» Fonte

Isso quem te ensinou foi o rock?

Quem me ensinou isso foi a idade, e algumas fases em busca de auto-conhecimento. De quem passa momentos de euforia e depressão, tenta conhecer várias religiões. No final você se encontra no que acha ser construtivo ou destrutivo. É assim que eu divido o mundo, ao invés de entre bem ou mal. Eu tento ser construtivo, mas sou às vezes destrutivo comigo mesmo. Politicamente é o que eu penso.

Quem é o Raí do seu rock?

Bruce Dickinson, nascido 25 de agosto de 1958... Eu acho que é essa data (Bruce nasceu dia 7, mas Birner não pôde tentar consertar, pois a resposta foi interrompida. Juca o chamava no ar).

Qual é o seu programa musical atual?


Bem, eu gosto de musica pesada. E o rock perdeu peso, assim como o techno perdeu peso... Sabe onde eu encontro esse peso perdido, hoje? Na bateria da Vai-Vai. Não sei sambar, não compro CD ou camisa, não tenho essa relação. Mas sou viciado na bateria, e fico do lado dela. Prefiro-a a 98% das bandas de rock hoje.

Um rockeiro no samba?

No dia da Vai-Vai desfilar nesse carnaval, eu fiquei vendo na TV, até a escola anterior à Vai-Vai, e saí de casa só pra vê-la. Fui, com bandeira e tudo, pra bancada. Chorei muito, vi o desfile e voltei pra casa. Passei mal com a loucura que foi a forma como ela ganhou esse Carnaval, apertado e no finzinho. Foi como uma Libertadores do São Paulo!

Outro aspecto familiar entre música e futebol, sim?

Em dezembro (dia 23, em férias), mandei uma mensagem pra um amigo. Eu tava no Vai-Vai. Olha a mensagem: “Vai-Vai é sãopaulina. Guarde:minha presença deve ter garantido o título. SPFC Libertadores da América!”. A relação é familiar. Sabe, eu adoraria que a música dos estádios mudasse. Sabe, músicas pesadas, com fumaças coloridas... E não a seleção chatíssima de música, aqueles pagodes altos, que não dão emoção no cenário. Mas nunca tive eco. Tocar U2 no Morumbi já é raro, já é muito.

» Tarefa A
Liste todas as perguntas feitas ao entrevistado na entrevista.

» Seção de dados

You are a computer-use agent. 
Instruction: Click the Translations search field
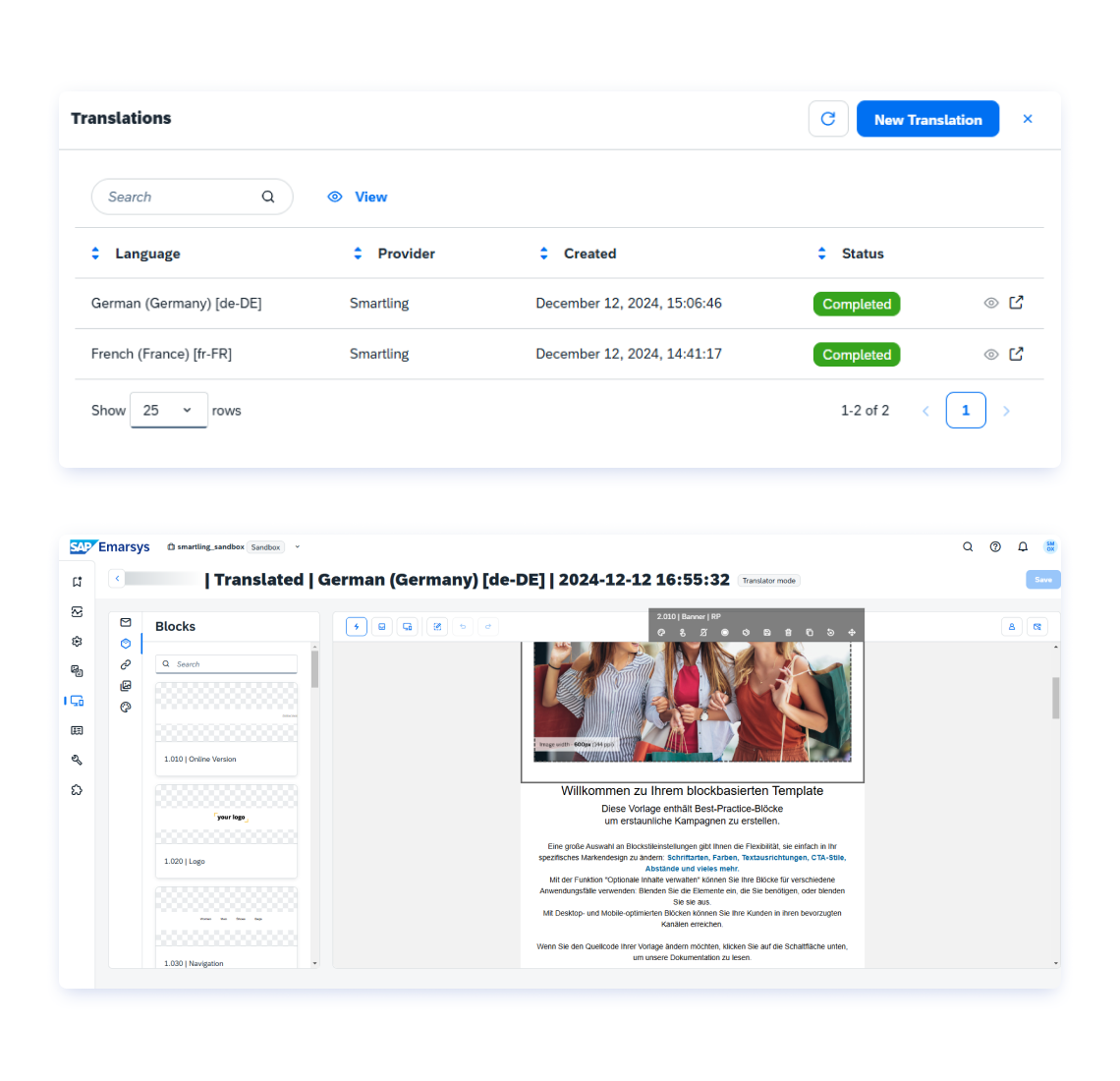(x=193, y=197)
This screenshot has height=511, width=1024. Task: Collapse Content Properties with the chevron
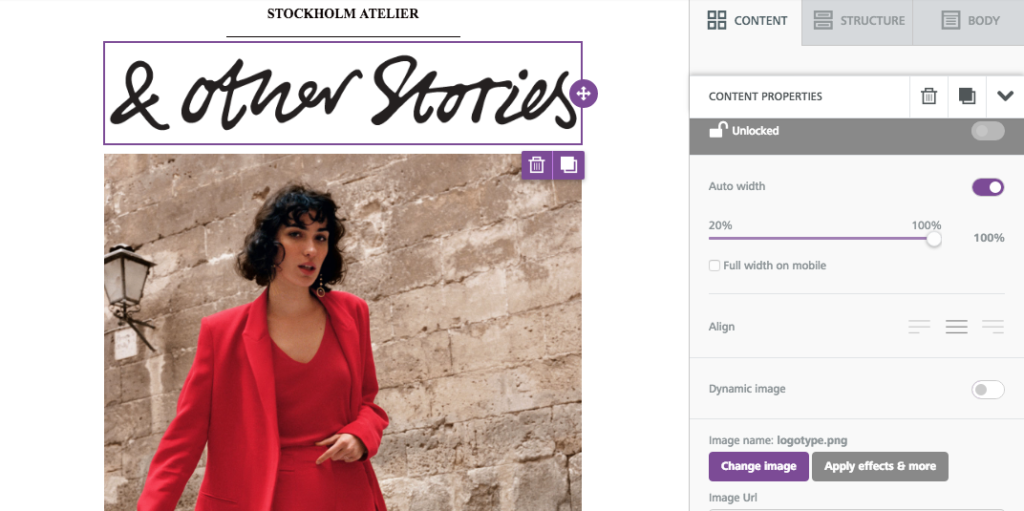pyautogui.click(x=1005, y=96)
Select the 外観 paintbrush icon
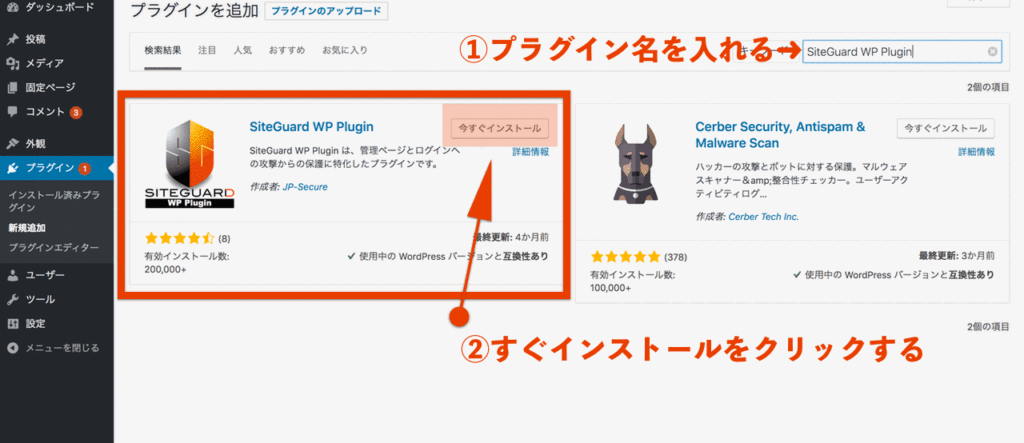 [x=12, y=144]
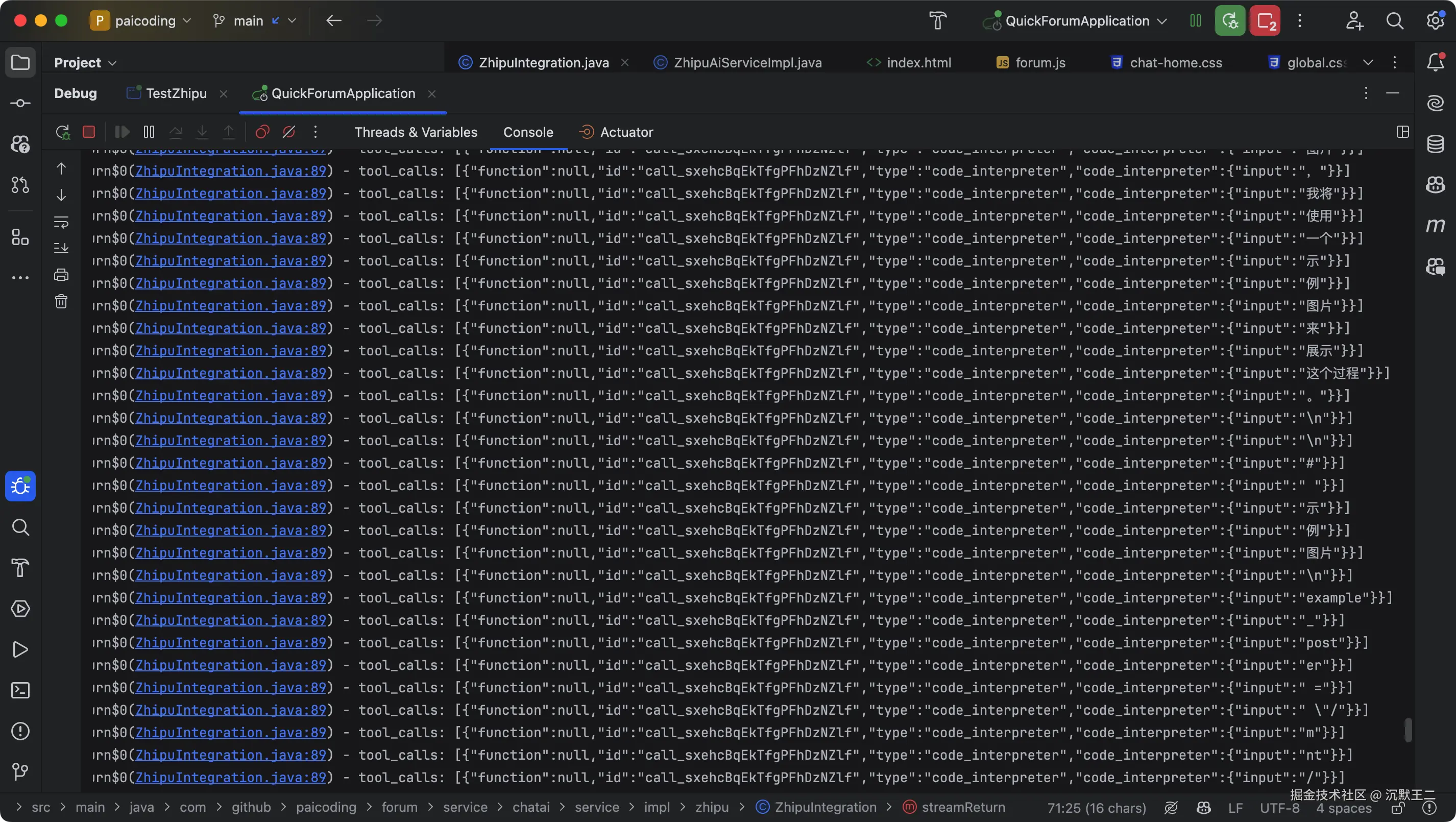The width and height of the screenshot is (1456, 822).
Task: Click the Rerun debug session icon
Action: click(62, 132)
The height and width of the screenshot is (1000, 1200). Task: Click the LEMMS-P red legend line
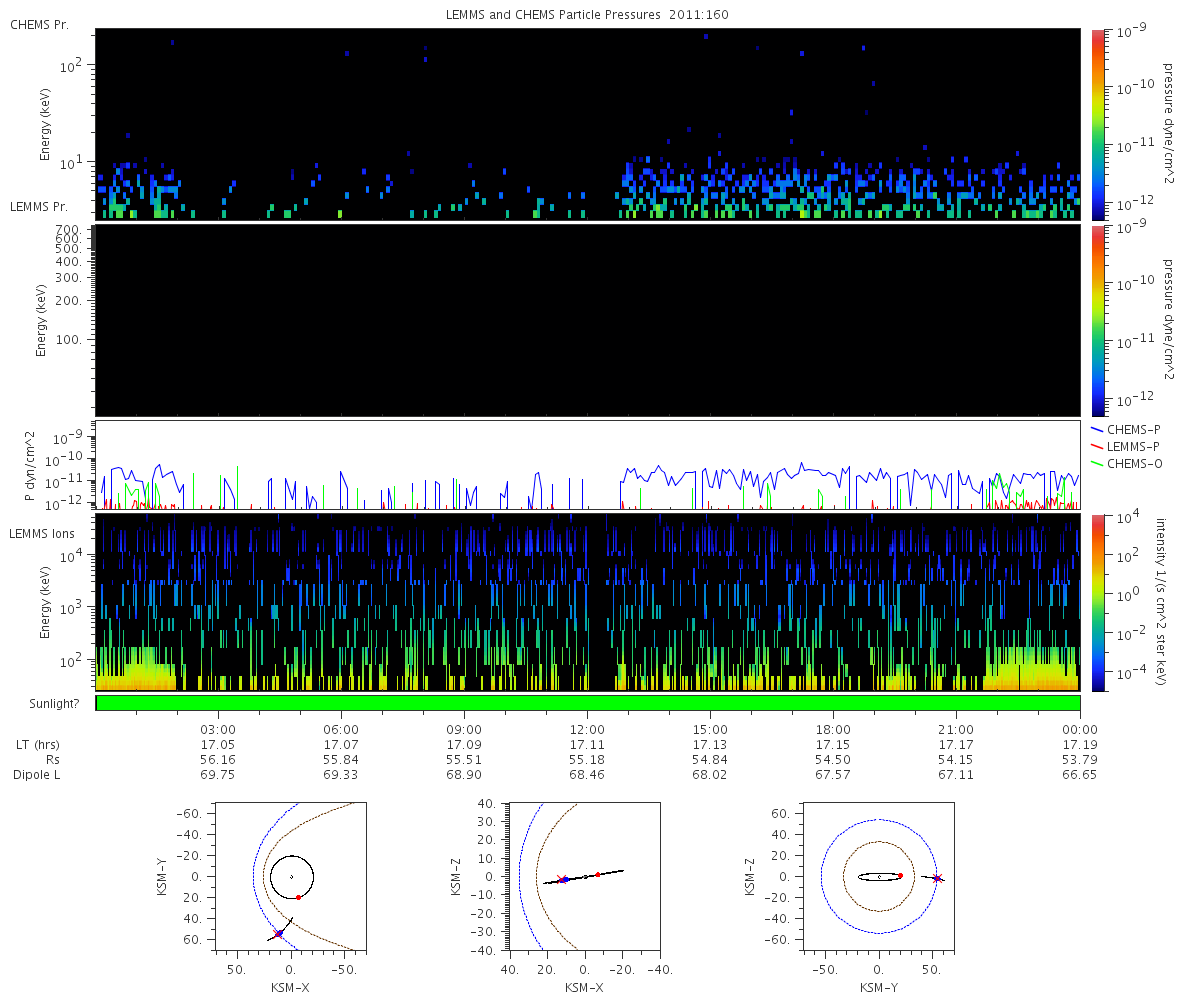[x=1098, y=445]
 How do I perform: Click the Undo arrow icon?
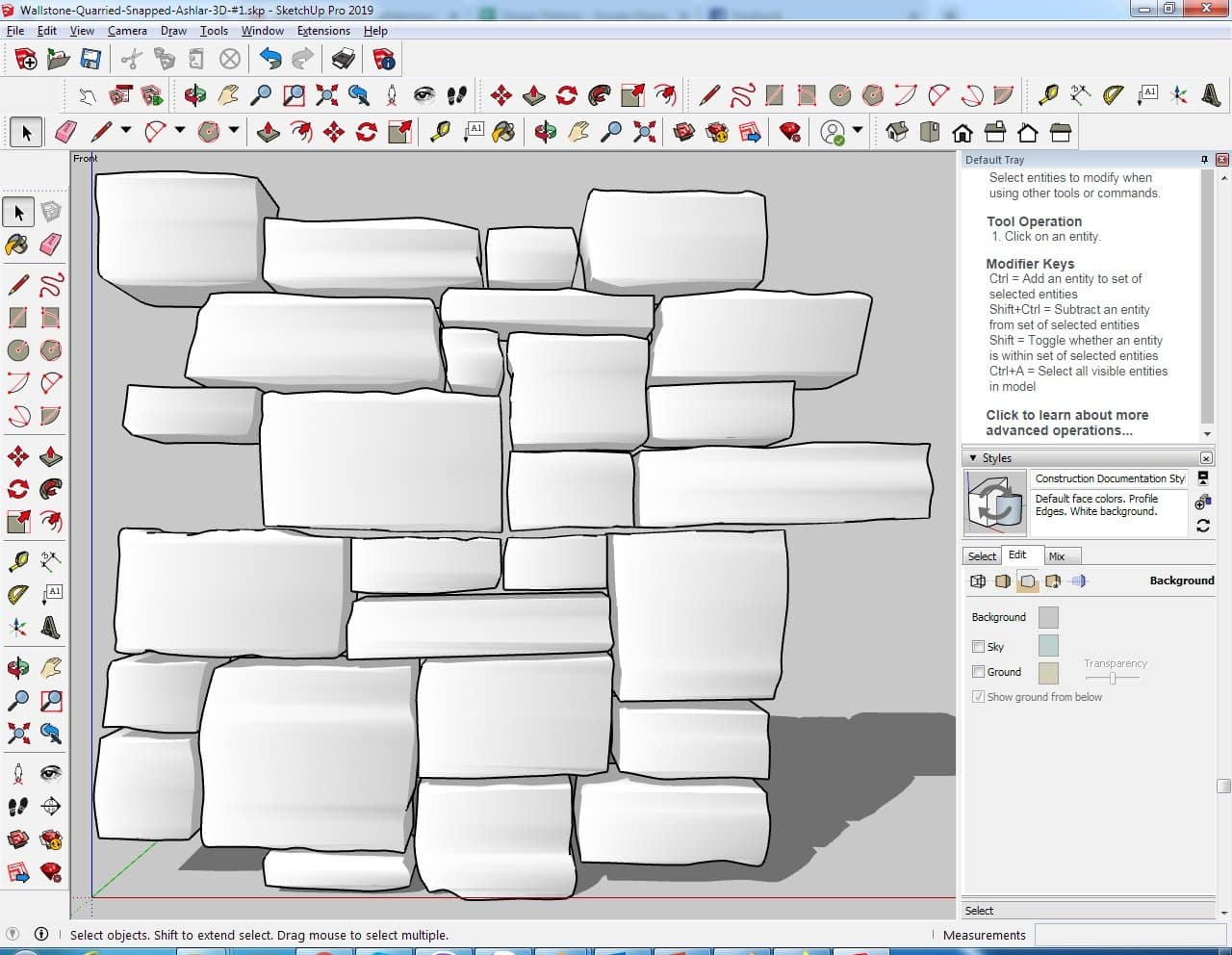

» Tarefa B
Altere a listagem a partir da linha que contém "Select the 外観 paintbrush icon" até o fim dela, trocando "Select" por "Choose" e mantendo todo o resto igual. Deixe as imagens de fora.

» Resposta desenvolvida A
- Isso quem te ensinou foi o rock?
- Quem é o Raí do seu rock?
- Qual é o seu programa musical atual?
- Um rockeiro no samba?
- Outro aspecto familiar entre música e futebol, sim?

» Resposta desenvolvida B
Choose the 外観 paintbrush icon
 [x=12, y=144]
The width and height of the screenshot is (1456, 822).
Task: Click the Rerun debug session icon
Action: click(62, 132)
The height and width of the screenshot is (1000, 1200). Task: Click the LEMMS-P red legend line
[x=1098, y=445]
 How do I perform: Click the Undo arrow icon?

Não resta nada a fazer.